We have exercised this approach to a rather extreme degree with KFD and I can clearly say that doing this was a really big mistake.
As far as I can see you are about to repeat that mistake and even encourage others to do so as well."

-- The behavior of internally "attach device context to mm_struct" in GMEM is ultimately a different approach to coordinate CPU and devices. I want to replace MMU notifiers with this approach because I want to protect core MM from random interactions with external driver MMs. Both GMEM and MMU notifiers are binding device contexts to the CPU context, not putting them in the same address space. If someone is against GMEM's approach for binding CPU and device context, then someone should be against MMU notifiers as well.

Currently, from our discussion I think I received two messages:
	1. The original AMDKFD design was rejected because of inserting vendor-specific stuff to the generic core MM.
	2. The rejection from #1 led to your opinion that anyone cannot mix device and core MM together.

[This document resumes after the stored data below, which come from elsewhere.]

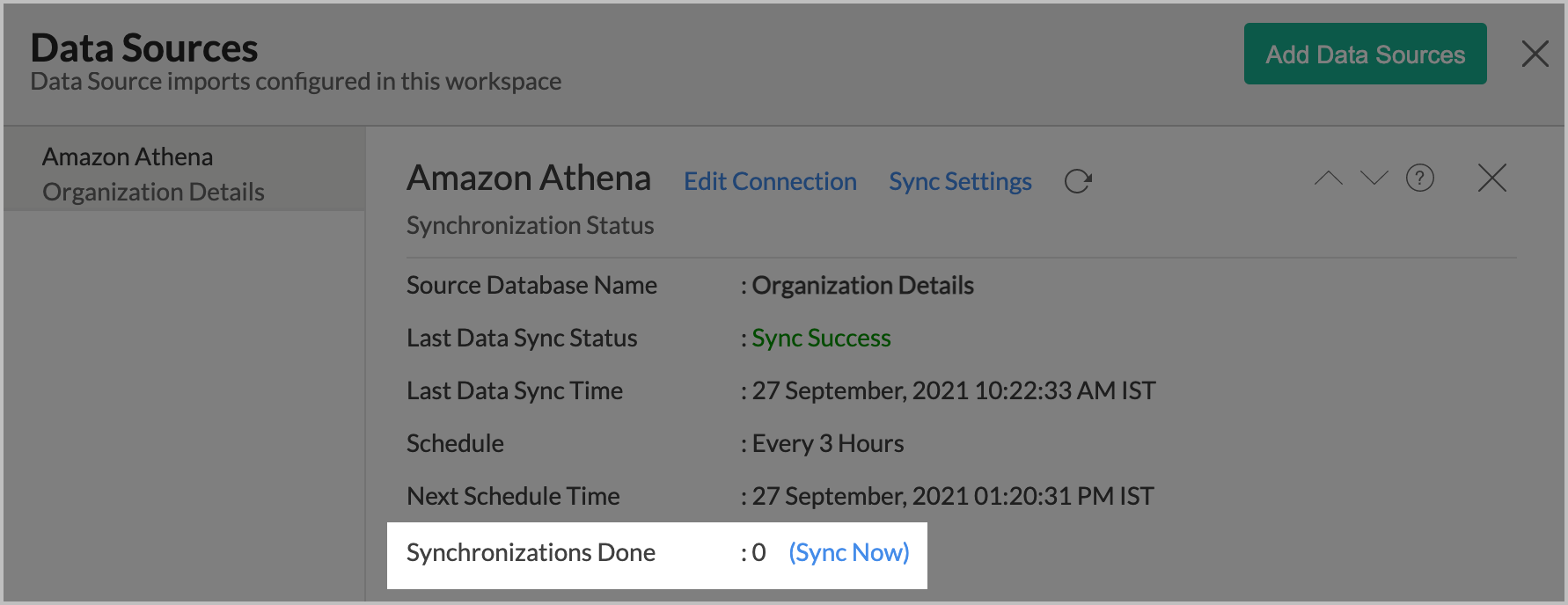Open the Edit Connection link
This screenshot has height=605, width=1568.
(x=770, y=182)
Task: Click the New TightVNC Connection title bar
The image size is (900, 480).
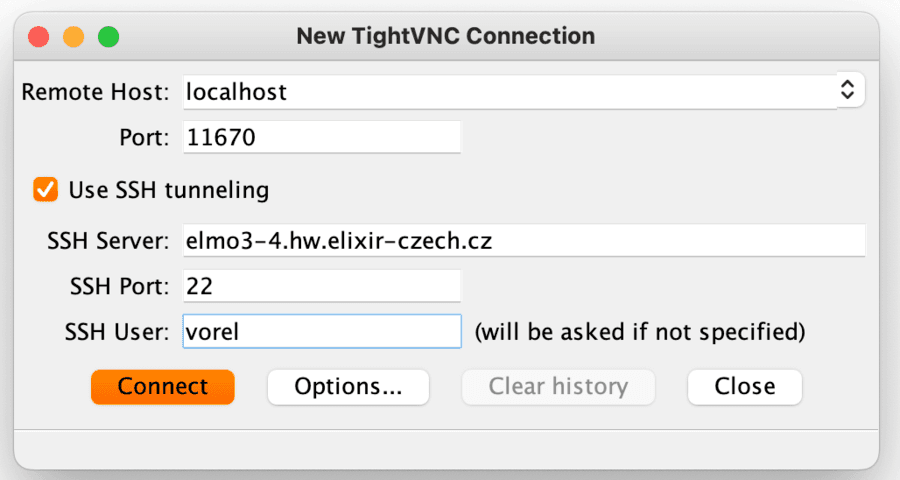Action: coord(445,37)
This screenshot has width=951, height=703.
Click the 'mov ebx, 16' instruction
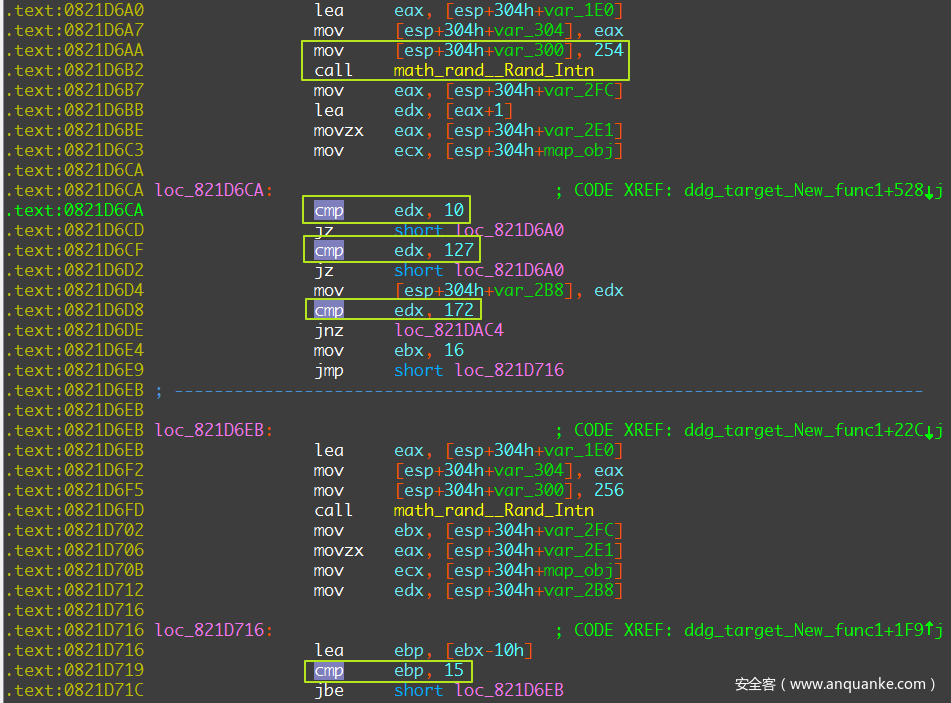(389, 350)
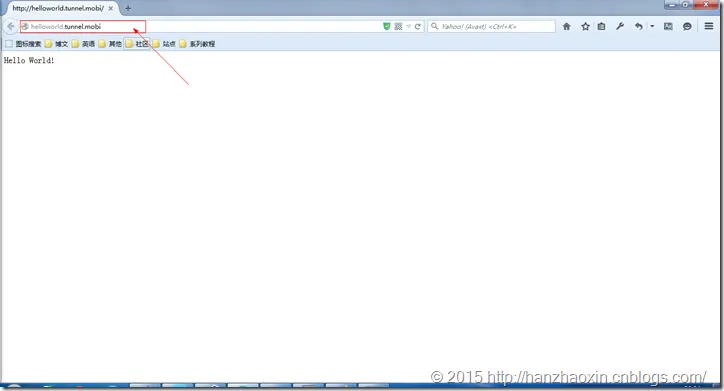Viewport: 724px width, 391px height.
Task: Open developer tools wrench icon
Action: [x=620, y=26]
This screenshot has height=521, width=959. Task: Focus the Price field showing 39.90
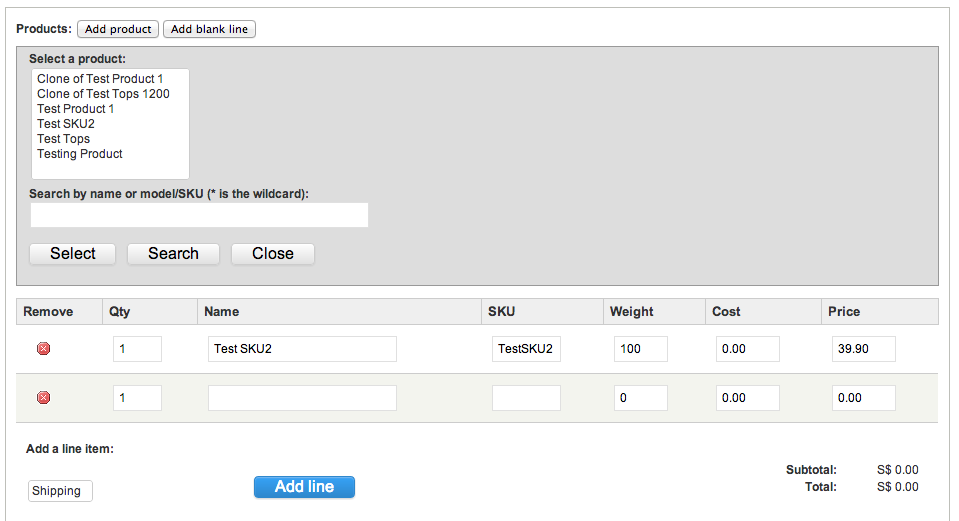point(864,349)
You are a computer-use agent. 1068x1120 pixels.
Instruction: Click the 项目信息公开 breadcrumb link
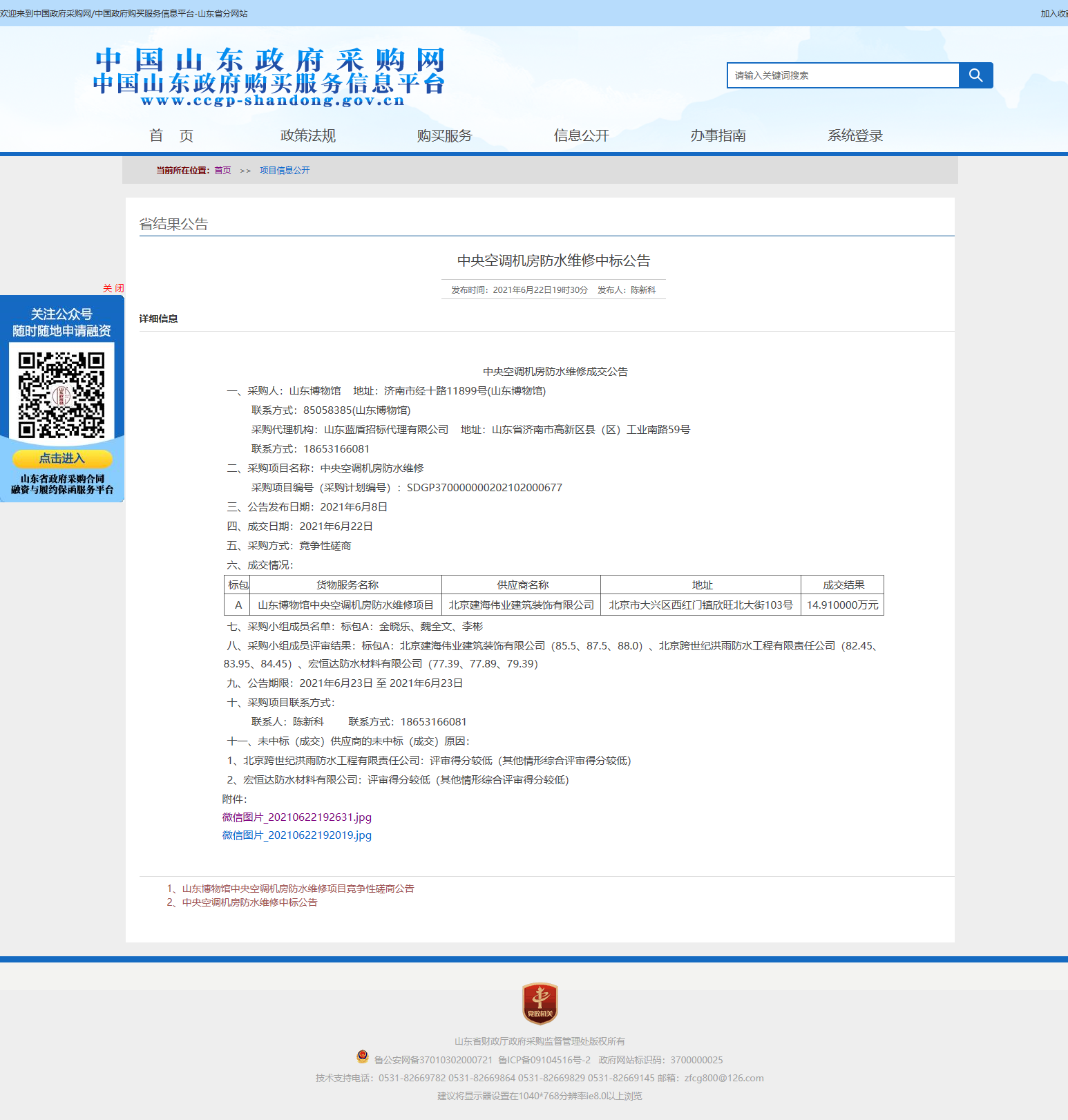click(x=285, y=171)
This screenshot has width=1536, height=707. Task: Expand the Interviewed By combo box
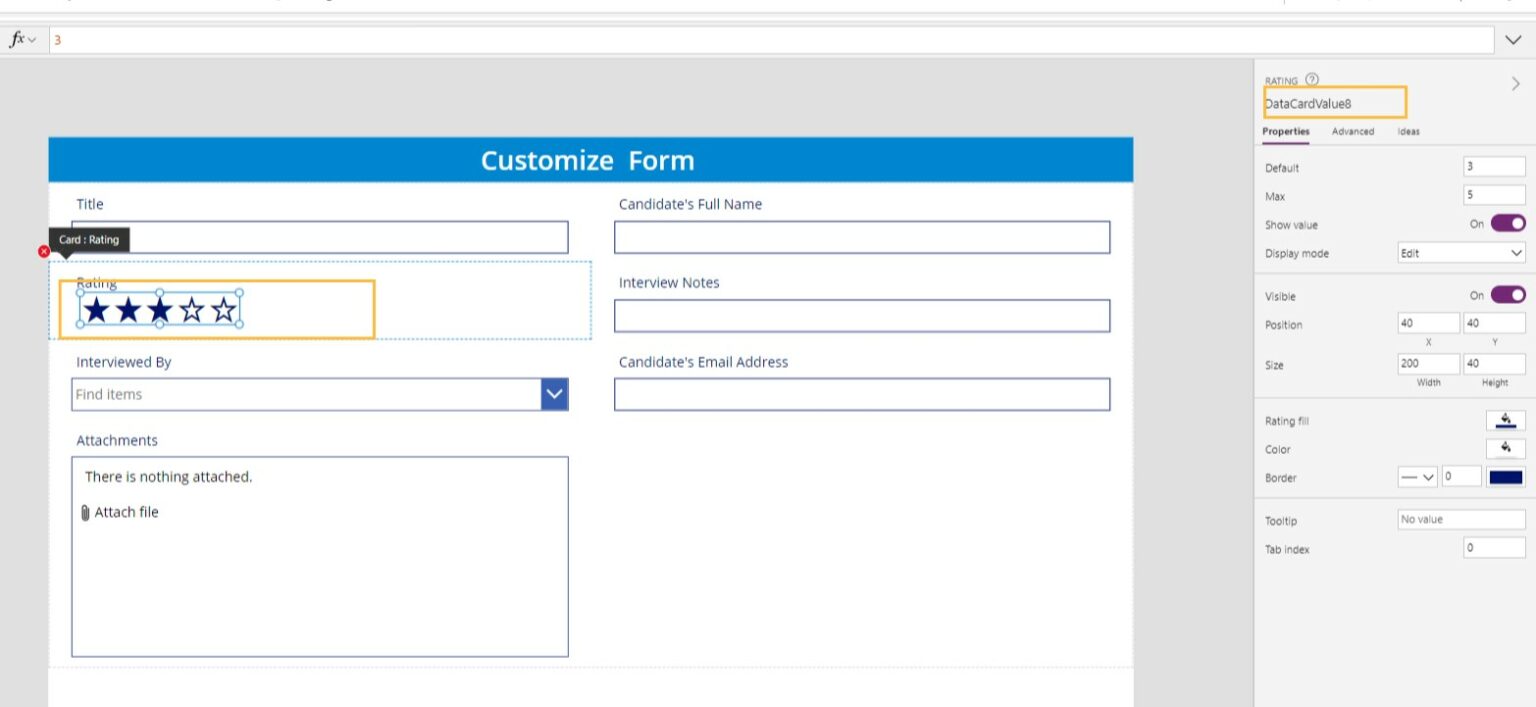[x=553, y=394]
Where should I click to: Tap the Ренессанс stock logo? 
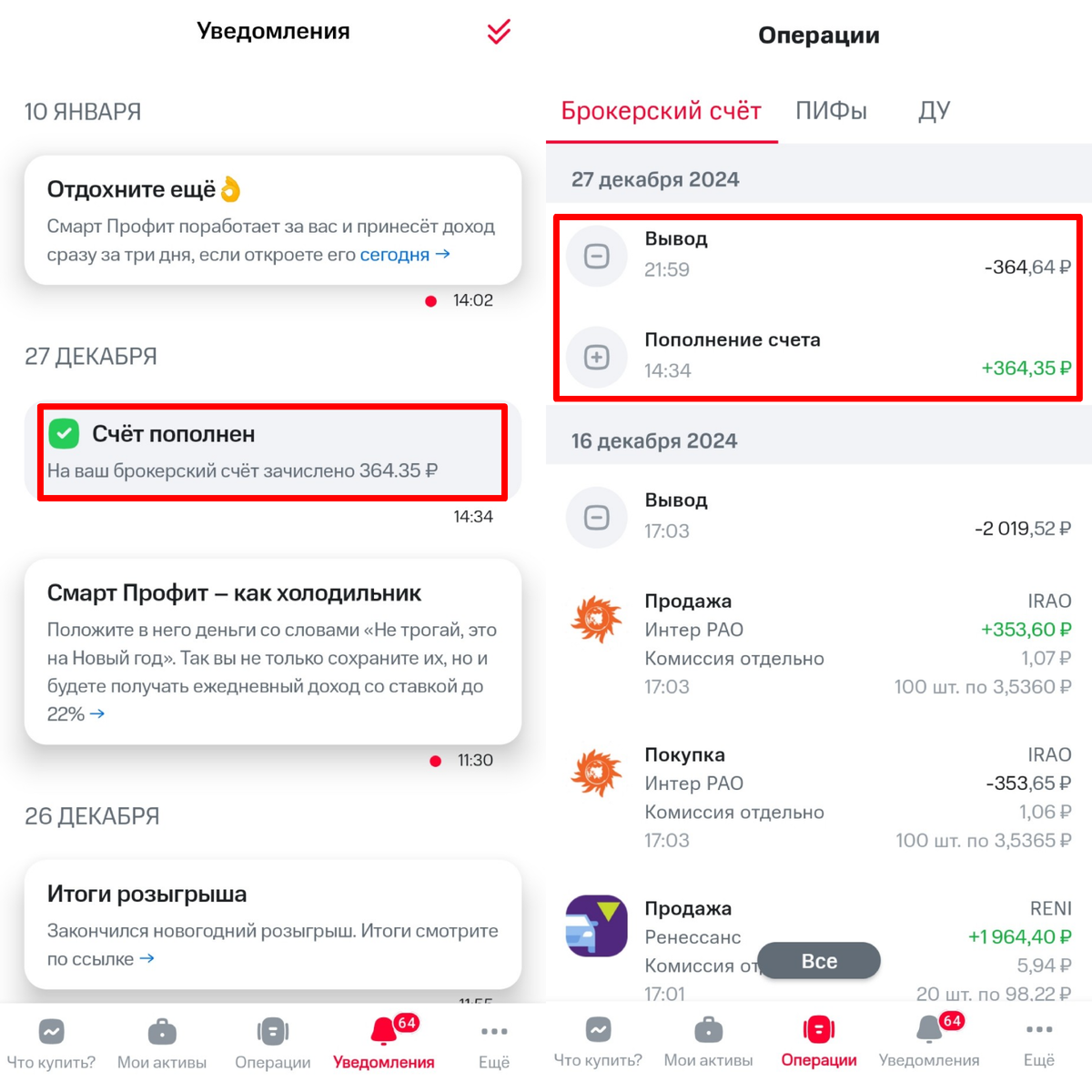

I think #1 really encouraged me that GMEM could help the AMDKFD driver. However I am also confused that why GMEM must be compared with a vendor-specific driver. AMDKFD was only considering a very special use case: AMD GPUs using AMD IOMMU. 
However, GMEM is trying to consider all generalized cases of memory devices. The device can be Nvidia's GPU and Huawei's NPU that use their own MMUs, or AMD/Intel GPUs that use IOMMUs, or other hundreds of new accelerator vendors.

-Weixi

-----Original Message-----
From: Christian König <christian.koenig@xxxxxxx> 
Sent: Thursday, November 30, 2023 9:05 PM
To: zhuweixi <weixi.zhu@xxxxxxxxxx>; Dave Airlie <airlied@xxxxxxxxx>
Cc: linux-mm@xxxxxxxxx; linux-kernel@xxxxxxxxxxxxxxx; akpm@xxxxxxxxxxxxxxxxxxxx; weixi.zhu@xxxxxxxxxxxx; mgorman@xxxxxxx; jglisse@xxxxxxxxxx; rcampbell@xxxxxxxxxx; jhubbard@xxxxxxxxxx; apopple@xxxxxxxxxx; mhairgrove@xxxxxxxxxx; ziy@xxxxxxxxxx; alexander.deucher@xxxxxxx; Xinhui.Pan@xxxxxxx; amd-gfx@xxxxxxxxxxxxxxxxxxxxx; Felix.Kuehling@xxxxxxx; ogabbay@xxxxxxxxxx; dri-devel@xxxxxxxxxxxxxxxxxxxxx; jgg@xxxxxxxxxx; leonro@xxxxxxxxxx; zhenyuw@xxxxxxxxxxxxxxx; zhi.a.wang@xxxxxxxxx; intel-gvt-dev@xxxxxxxxxxxxxxxxxxxxx; intel-gfx@xxxxxxxxxxxxxxxxxxxxx; jani.nikula@xxxxxxxxxxxxxxx; joonas.lahtinen@xxxxxxxxxxxxxxx; rodrigo.vivi@xxxxxxxxx; tvrtko.ursulin@xxxxxxxxxxxxxxx; Danilo Krummrich <dakr@xxxxxxxxxx>; Daniel Vetter <daniel@xxxxxxxx>; Zeng, Oak <oak.zeng@xxxxxxxxx>
Subject: Re: [RFC PATCH 0/6] Supporting GMEM (generalized memory management) for external memory devices

Am 30.11.23 um 08:22 schrieb zhuweixi:
> Add @Oak to the KFD discussion. I will reply separately elaborating your questions on GMEM's difference from HMM/MMU notifiers.
>
> Christian, thanks for pointing me to that AMDKFD discussion. I have read the discussion around the AMDKFD skeleton patch and found the previous discussion in the following URLs:
> https://lore.kernel.org/dri-devel/1405028848-5660-1-git-send-email-ode
> d.gabbay@xxxxxxx/#r 
> https://lore.kernel.org/dri-devel/20140711154231.GB1870@xxxxxxxxx/
>
> I believe AMDKFD's original patch was rejected mostly because of inserting vendor-specific stuff to the generic core MM.  Jérôme has clearly stated this issue in the second URL. If the code is vendor-specific then it has no place in core MM, period.
>
> But why does that vendor-specific solution relate to a generalized solution like GMEM? The initial AMDKFD patch doesn't work for Nvidia or Intel.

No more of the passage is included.